== What is being asked ==
Please transcribe every entry below exactly, without including the pictures.

Segment Start: Provided records

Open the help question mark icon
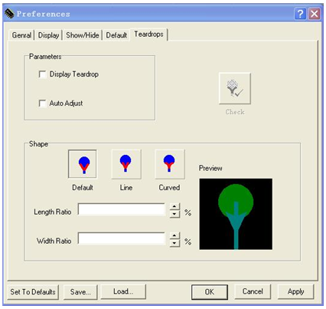 click(x=300, y=14)
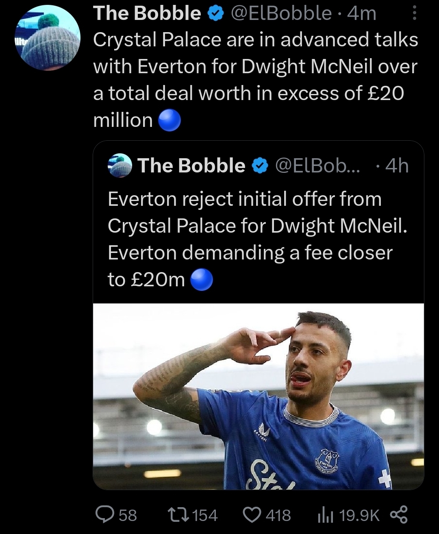Click the 418 likes count
The width and height of the screenshot is (439, 534).
point(278,515)
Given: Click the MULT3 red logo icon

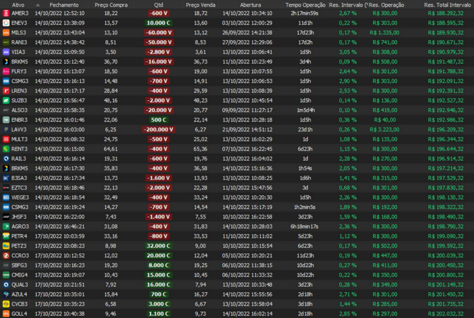Looking at the screenshot, I should pos(6,139).
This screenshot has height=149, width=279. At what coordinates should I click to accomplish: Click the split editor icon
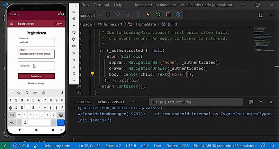[x=261, y=15]
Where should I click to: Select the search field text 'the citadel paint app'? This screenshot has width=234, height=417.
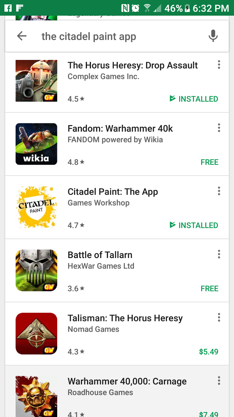tap(89, 37)
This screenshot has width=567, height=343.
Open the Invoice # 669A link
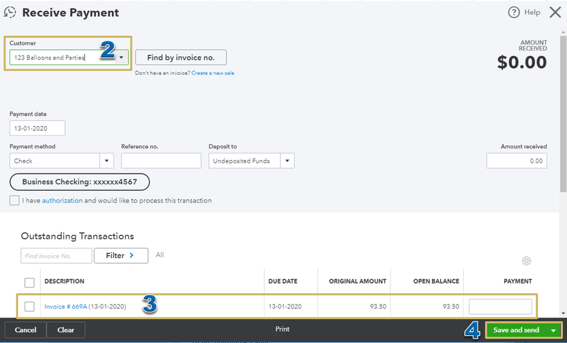[66, 307]
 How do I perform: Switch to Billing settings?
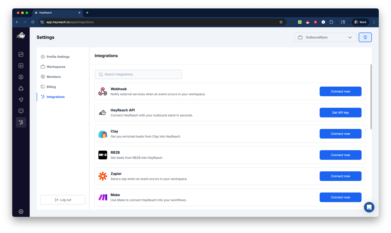(x=52, y=87)
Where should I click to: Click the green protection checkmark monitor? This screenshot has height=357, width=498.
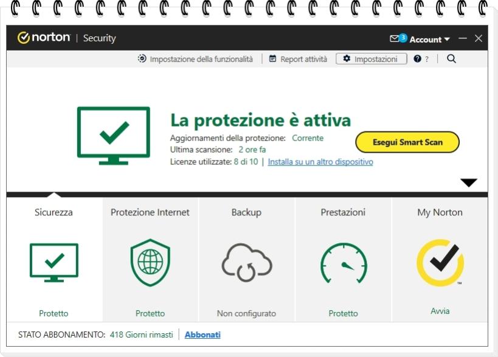click(113, 135)
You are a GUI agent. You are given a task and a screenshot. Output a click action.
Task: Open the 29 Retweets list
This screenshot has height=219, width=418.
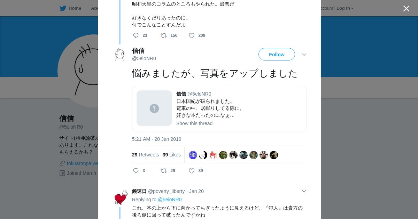point(145,155)
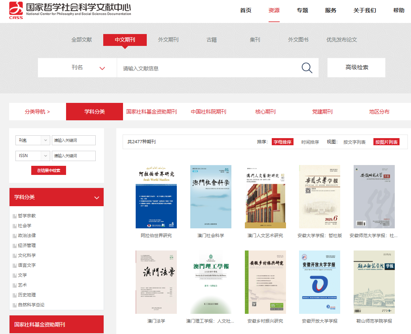This screenshot has width=411, height=334.
Task: Click the magnifying glass search icon
Action: (x=307, y=68)
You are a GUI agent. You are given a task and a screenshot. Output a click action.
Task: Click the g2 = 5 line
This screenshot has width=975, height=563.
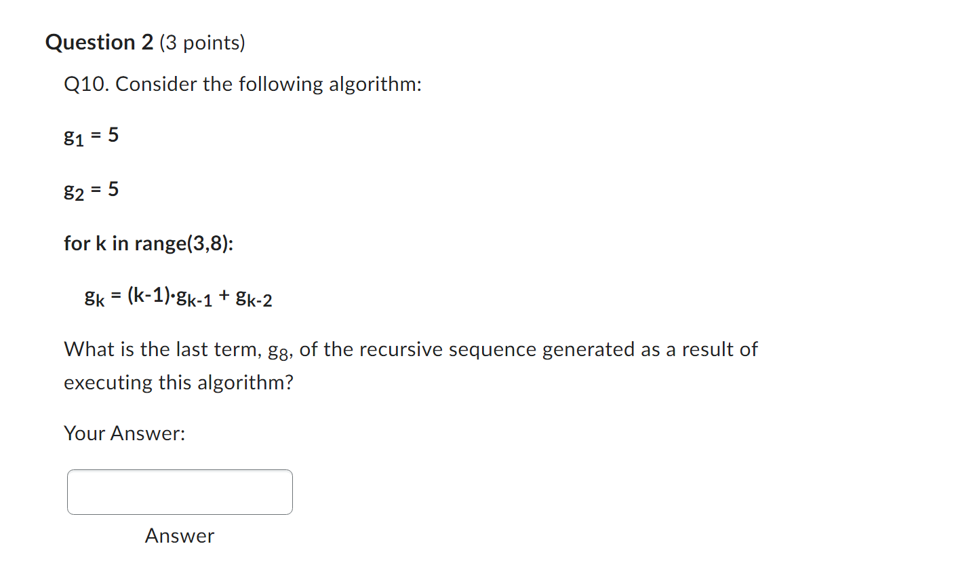pos(91,191)
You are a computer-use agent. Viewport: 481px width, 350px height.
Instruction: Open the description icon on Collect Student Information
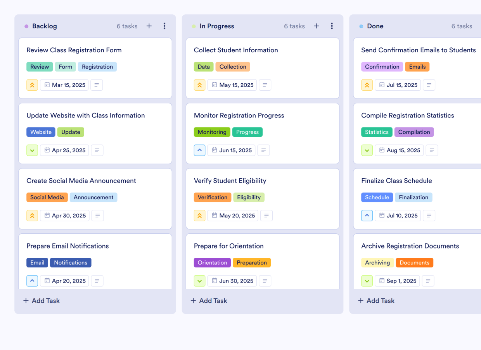click(x=265, y=85)
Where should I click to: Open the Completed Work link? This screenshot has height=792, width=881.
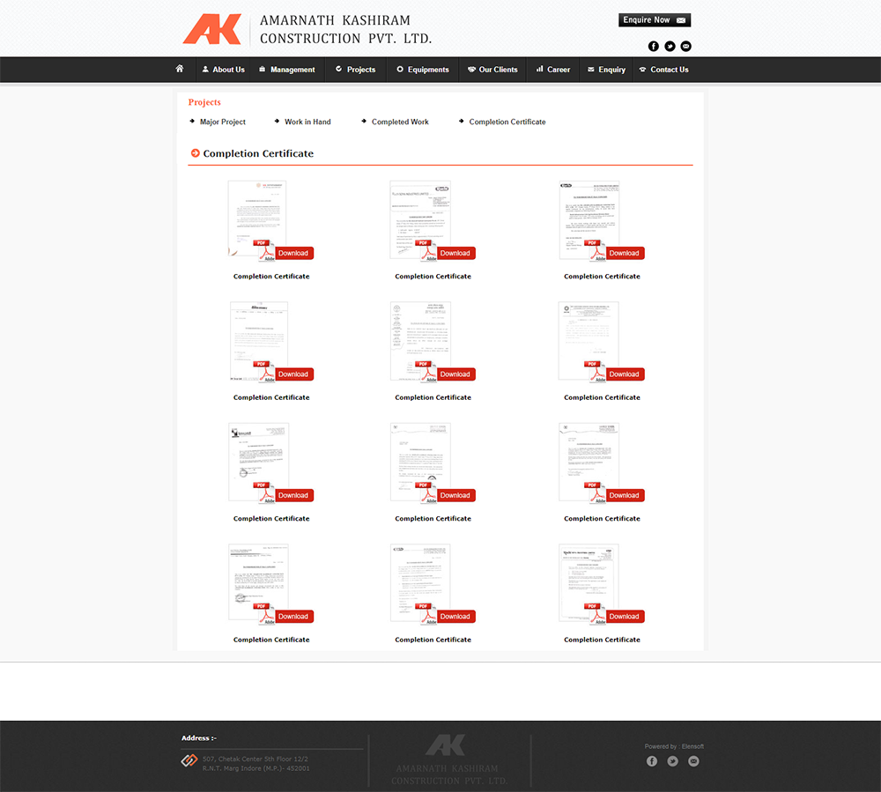pos(400,122)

Segment End: Provided records

== Result ==
Open the help question mark icon
 click(x=300, y=14)
Click the 418 likes count
The width and height of the screenshot is (439, 534).
point(278,515)
Given: Click the MULT3 red logo icon

Looking at the screenshot, I should pos(6,139).
This screenshot has height=149, width=279. At what coordinates should I click to accomplish: Click the split editor icon
[x=261, y=15]
Where should I click to: Select the search field text 'the citadel paint app'? This screenshot has width=234, height=417.
tap(89, 37)
This screenshot has width=567, height=343.
Open the Invoice # 669A link
[66, 307]
 How do I perform: Switch to Billing settings?
(x=52, y=87)
Where should I click to: Click the green protection checkmark monitor? This screenshot has height=357, width=498.
click(113, 135)
You are a GUI agent. You are given a task and a screenshot. Output a click action.
Task: Open the 29 Retweets list
This screenshot has height=219, width=418.
point(145,155)
This screenshot has width=411, height=334.
Task: Click the magnifying glass search icon
Action: (x=307, y=68)
You are a GUI agent. You are given a task and a screenshot. Output a click action.
Task: Click the g2 = 5 line
This screenshot has width=975, height=563.
pos(91,191)
You are a computer-use agent. Viewport: 481px width, 350px height.
Instruction: Open the description icon on Collect Student Information
click(x=265, y=85)
Where should I click to: Open the Completed Work link? This screenshot has height=792, width=881.
pos(400,122)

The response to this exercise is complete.